Wednesday, June 28, 2017

A Box Of Photographs

I'm all excited over my new scanner and dug out a box of photographs I might not have looked at in over ten years. Nellybert must have been quite the party animal back in the nineties and it was very strange to see images of myself sitting on my own sofa, a glass in one hand, a smoke in another and chatting away to some handsome young man whose name I don't recall, or what he was even doing in my house.

But I'm not showing any of those! Far too embarrassing to be seen smoking!



Instead here is one of Bert sitting on his very own sofa with a pretty young lady. He still has that pruning book and I still have the quilt and Katy still has the bear. The young lady is now in her twenties and has a very new baby of her own.


My own blonde self sunning myself in 1996. I still have the fat ass. Sadly the vintage chair fell apart a long time ago. Maybe it was the fat ass wot dunnit.


Ballymena Sportsbowl more than twenty years ago. I was a Support Worker back then and we'd take groups of people out for the evening. Great fun. The Sportsbowl was demolished a few weeks ago and I no longer have that shirt. It was vintage and I picked up in a charity shop, dyed and decorated it with fabric paint. Sometimes I wish I still dressed like that.
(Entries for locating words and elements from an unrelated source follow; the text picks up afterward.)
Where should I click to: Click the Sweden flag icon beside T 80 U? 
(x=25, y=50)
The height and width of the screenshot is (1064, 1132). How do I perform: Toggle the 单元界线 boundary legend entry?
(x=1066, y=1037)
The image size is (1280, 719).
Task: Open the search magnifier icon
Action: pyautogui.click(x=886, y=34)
Mum in 1994. The baby is her great-niece or nephew. Don't know which one.


One of the very best things about moving back to the country was having the space to make a wild garden. I thought it would be fun to have Zoe peeking out of a jungle of flowers. She would have been in her late teens then. The tree is (unbelievably, knowing Clint) still standing but the garden is all farm buildings and concrete. It's very tidy.

Oh, all right then! Here's one where I'm smoking. It's a party at someone else's house and I'm sitting with my lovely sister. So weird to see it now.


2 comments:

Mage said...

I love pictures like this. What a charming family you have. Zoe in the wild garden is especially good.

Nelly said...

We were just chatting in the kitchen about how boxes of photographs will, because of digital storage, soon become a thing of the past. It will be a great loss.